Wednesday, July 23, 2008

Foul Ball

An article in last week's Wall Street Journal discusses the economic and urban planning boondoggle that is the modern sports stadium. There are reams of data showing that it's just not worth it for taxpayers to subsidize new stadiums--they create mostly low-level service jobs, they don't improve the city, and they don't bring in enough tax revenue to justify the cost. The WSJ cites a book noting that several stadiums have merely brought "a plethora of pawn shops and dollar stores" to the neighborhoods they have moved to. Yet cities continue to fall into the same trap over and over, like so many jilted lovers that keep coming back for more.

Oakland has made this mistake once or twice, most famously when they lured the Raiders back from LA. Now, because that deal ruined the stadium for baseball, the A's will soon be moving to Fremont. This East Bay Express article details how it all went down, including the fact that Jerry Brown put the kibosh on a proposed new stadium in downtown Oakland. While the writers of this article seem to think of that plan as the one that got away, I'd rank it up there as one of the smartest things Jerry Brown ever did.

Stadiums are just damn hard to integrate into a dense urban environment. They require massive parking lots, which are almost a dealbreaker from the start. Who wants to put anything--a business, a house, a workplace, anything--next to a lot that big?

Not me.

Then there's the challenge of dealing with 60,000 sports fans in one place at a time. The modern sports spectacle is on a totally different scale from everyday life. A friend of mine in the South Bronx came to dread the parade of drunken assholes coming from Yankees games every year. Substitute "Yankees" with "Raiders" and the problem becomes three times as bad. (Not that Raiders fans are assholes, of course. Just kidding, Raider Nation!)
My dad would refer to this style of architecture as "middle-period Stalin."

I'm not saying it's totally impossible to build a functional sports complex, but the Coliseum doesn't do the job. I'd be hard-pressed to find someone in East Oakland who felt that their life was somehow enriched by having the stadium in their neighborhood. Incidentally, AT&T Park, the home of the SF Giants, integrates itself into both the city and the natural landscape of the bay much better than Oakland's Coliseum. The irony is that it was completely privately funded.

In an attempt to ameliorate the problem, Oakland is now trying to build a transit village around the Coliseum. I can't help but be more than a little skeptical of this plan. If it's anything like Fruitvale Village, it will be a complete disaster. At least Fruitvale Village has an active neighborhood in its midst that it gamely attempts to mesh with. The Coliseum area is geared towards industrial use. There's not much to anchor the community, and a few bougie shops aren't going to change that.

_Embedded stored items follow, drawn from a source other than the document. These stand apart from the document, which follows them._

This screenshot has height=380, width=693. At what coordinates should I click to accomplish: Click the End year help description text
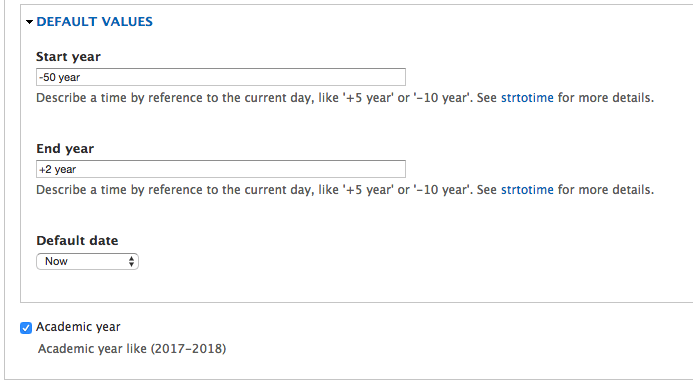coord(345,190)
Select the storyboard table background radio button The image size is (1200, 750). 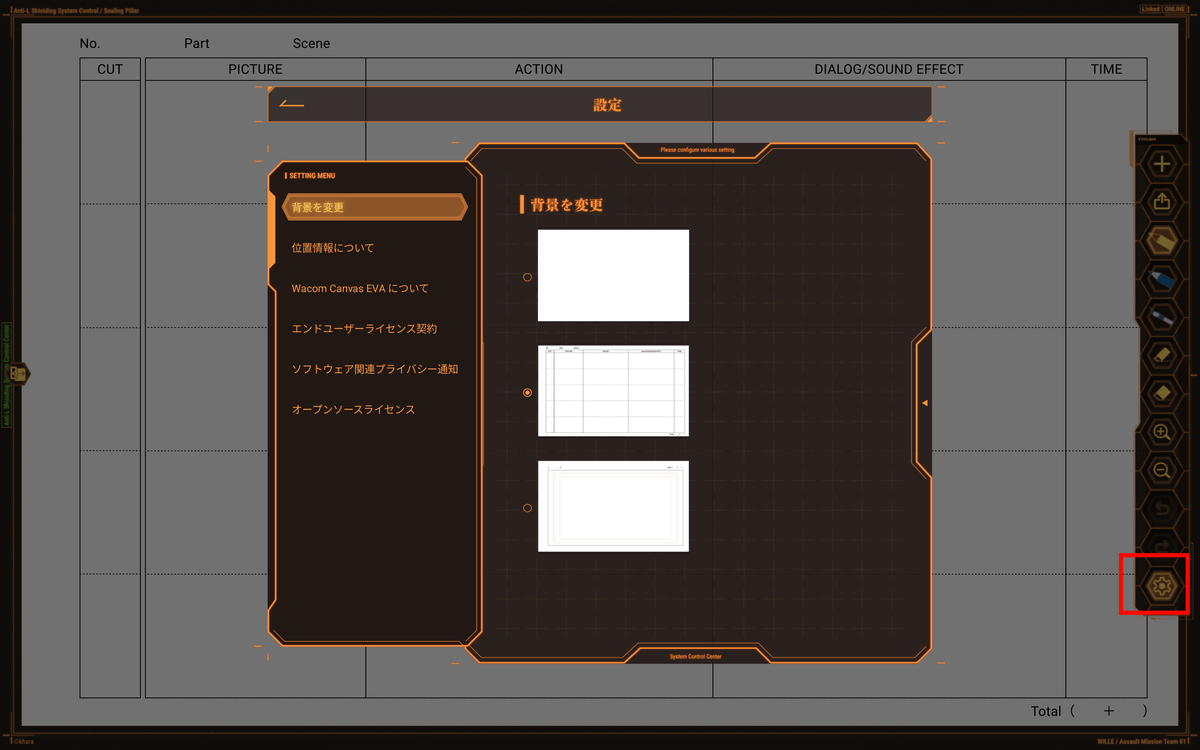[x=528, y=393]
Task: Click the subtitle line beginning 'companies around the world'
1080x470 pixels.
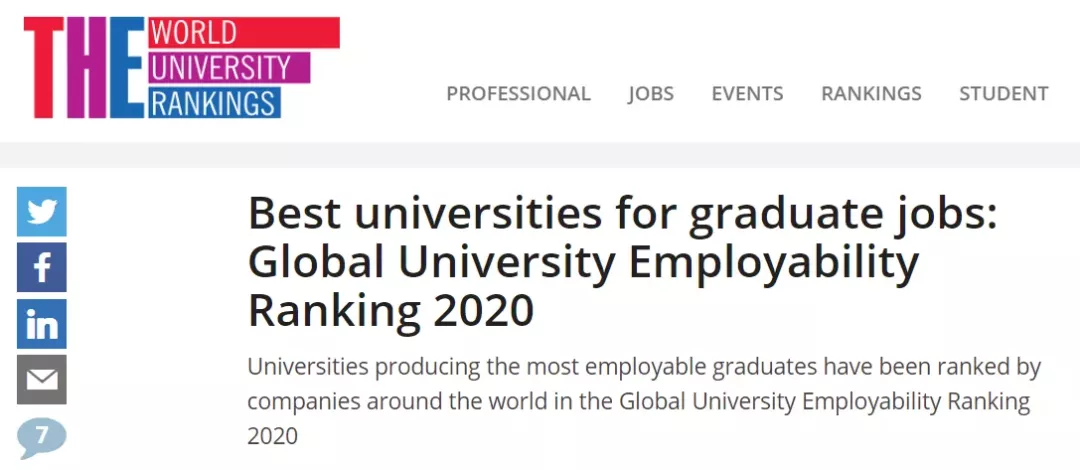Action: point(639,402)
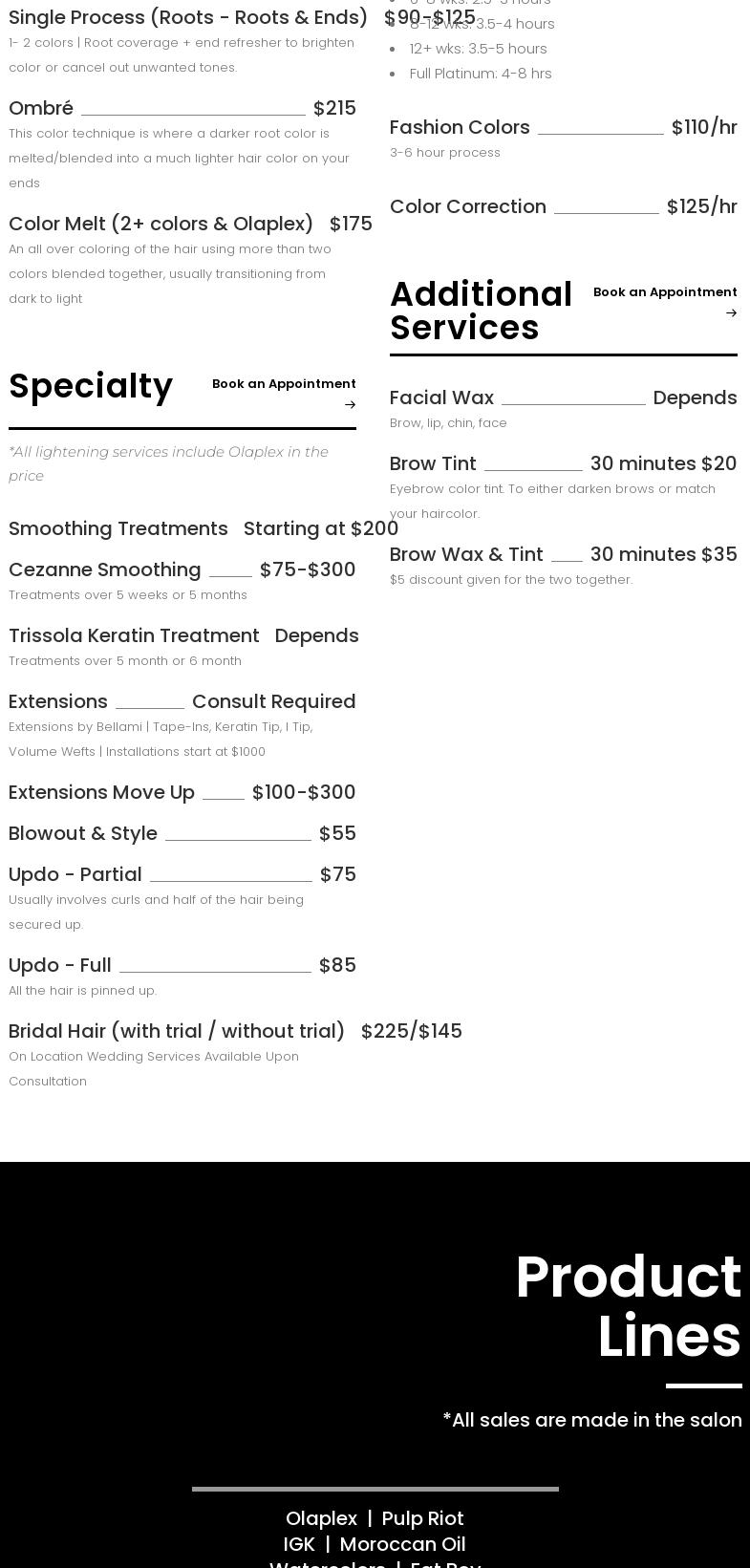Click the Extensions Move Up service name
This screenshot has width=750, height=1568.
[101, 793]
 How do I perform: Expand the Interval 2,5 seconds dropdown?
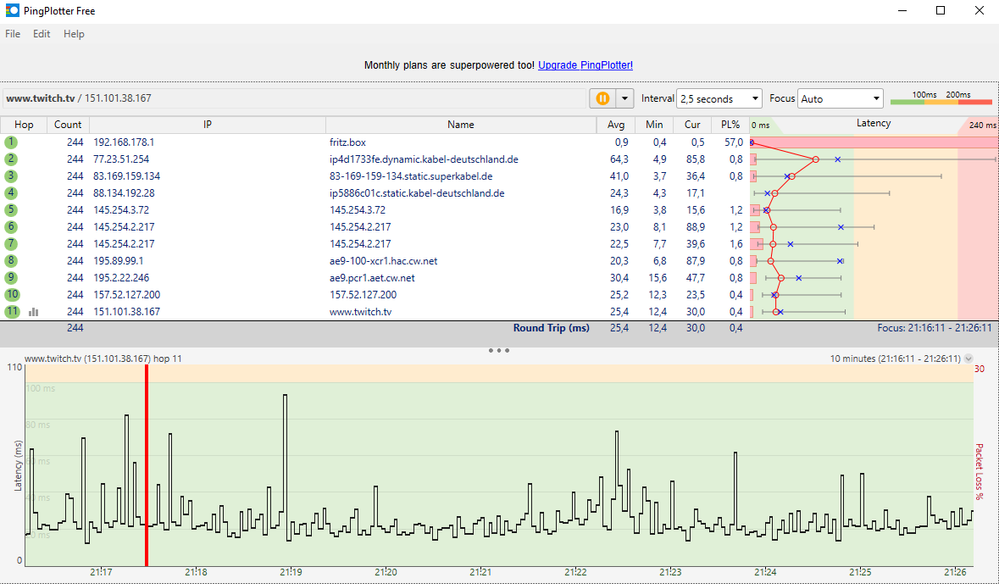(x=719, y=99)
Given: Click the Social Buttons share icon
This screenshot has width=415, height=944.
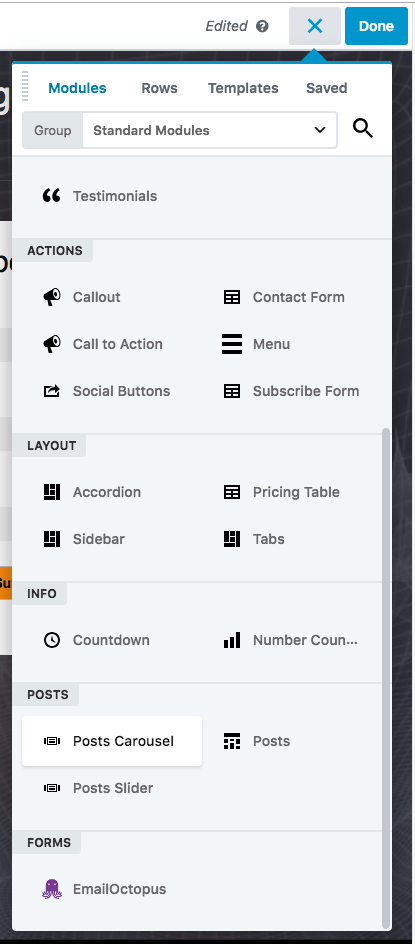Looking at the screenshot, I should click(52, 391).
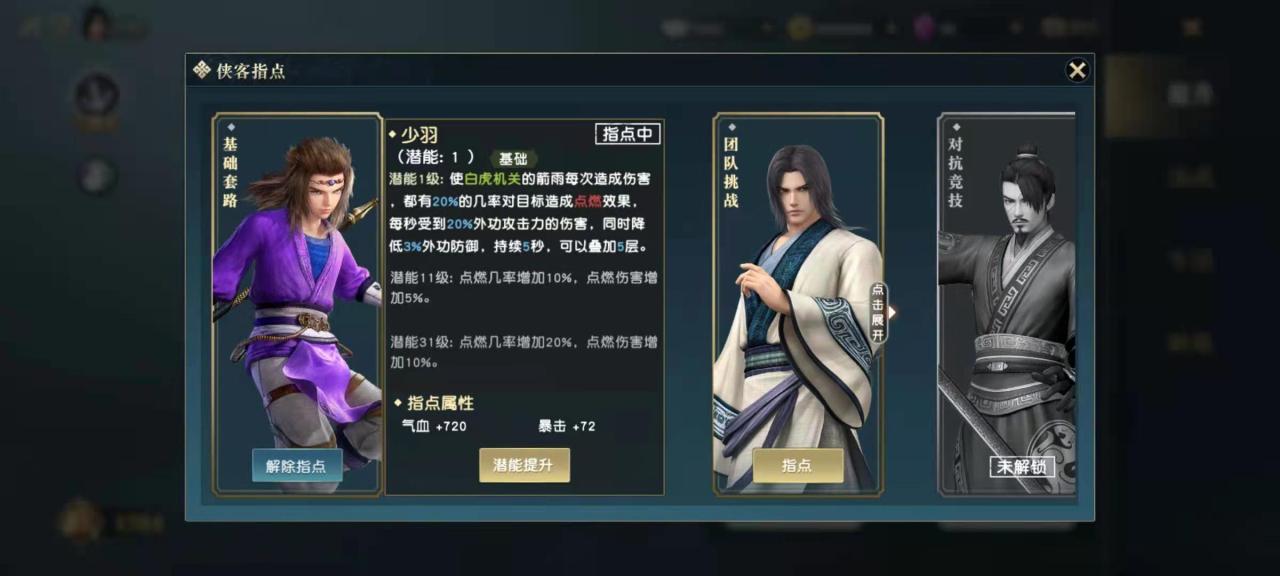
Task: Click the 潜能提升 button
Action: point(525,465)
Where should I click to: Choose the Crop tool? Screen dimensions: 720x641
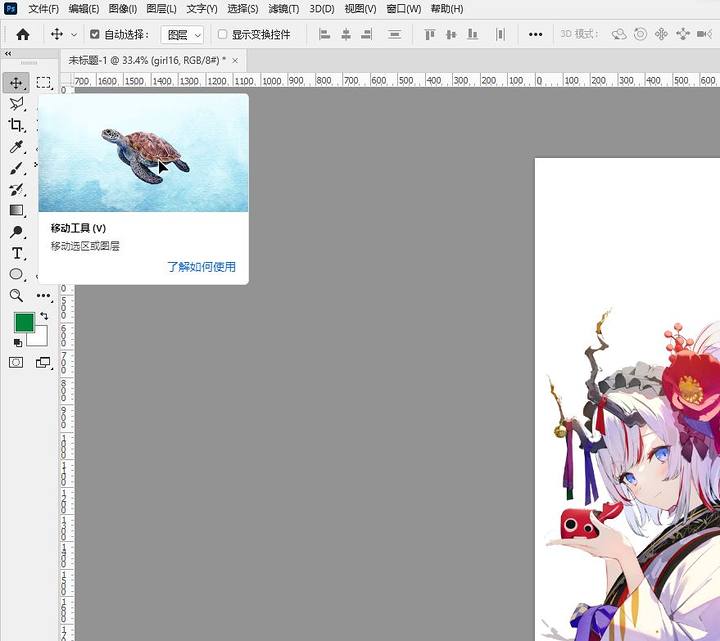[x=16, y=125]
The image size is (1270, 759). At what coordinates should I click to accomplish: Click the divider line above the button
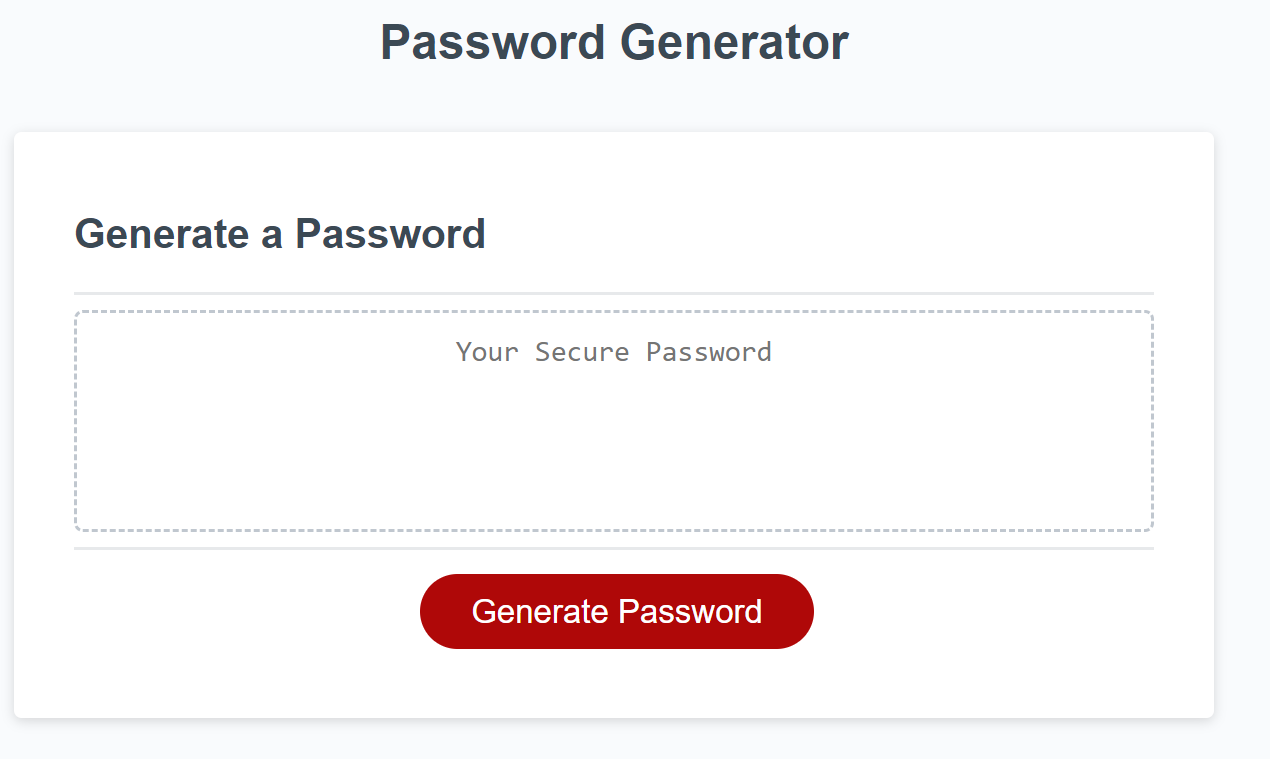pos(613,548)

The precious little brainchild of a planner.

When it comes down to it, I don't know anyone who has contemplated moving somewhere so that they can be closer to their sports team. (Imagine moving to East Oakland to be closer to the A's!) On the other hand, I know lots of people who have moved to be closer to another publicly subsidized Oakland landmark.

Lake Merritt is everything that the Coliseum Center is not: easily accessible, well-integrated into its environment, conducive to daily use, etc. There's a steady trickle of people walking around the lake at any given time, a far cry from the mobs of single-minded fans going to a sports game. And for all these reasons, it doesn't require massive, soul-crushing parking lots. Lake Merritt is an aquatic version of New York's Central Park, a bit of nature that brings the city together and reminds us not to lose our soul. It's got too much going on to do justice to it in one post, but it should be obvious that this should be the end goal of public works projects. I guess that's just beyond the imagination of our political leaders.

Bonus: Ghostride the Volvo


rainsunrain said...

The only other city I'm familiar with, Cincinnati, made the terrible mistake of putting in not one but two stadiums right on the riverfront, wiping out an enormous swath of what could have been green space or who knows what. The stadiums have created a dead zone of massive concrete that's deserted anytime there isn't a game. And no, they don't bring jobs, unless you mean selling hot dogs. Sad to see.

Raymond Johnson said...

I just posted a response to this post on my new blog Oakland Space Academy, which can be found at:

Sorry to leave this in your comments, but I couldn't find contact info to reach you directly.

BTW, love your blog.


Crimson said...

Thanks for the feedback! Good to hear, since I feel like I don't know what I'm doing half the time.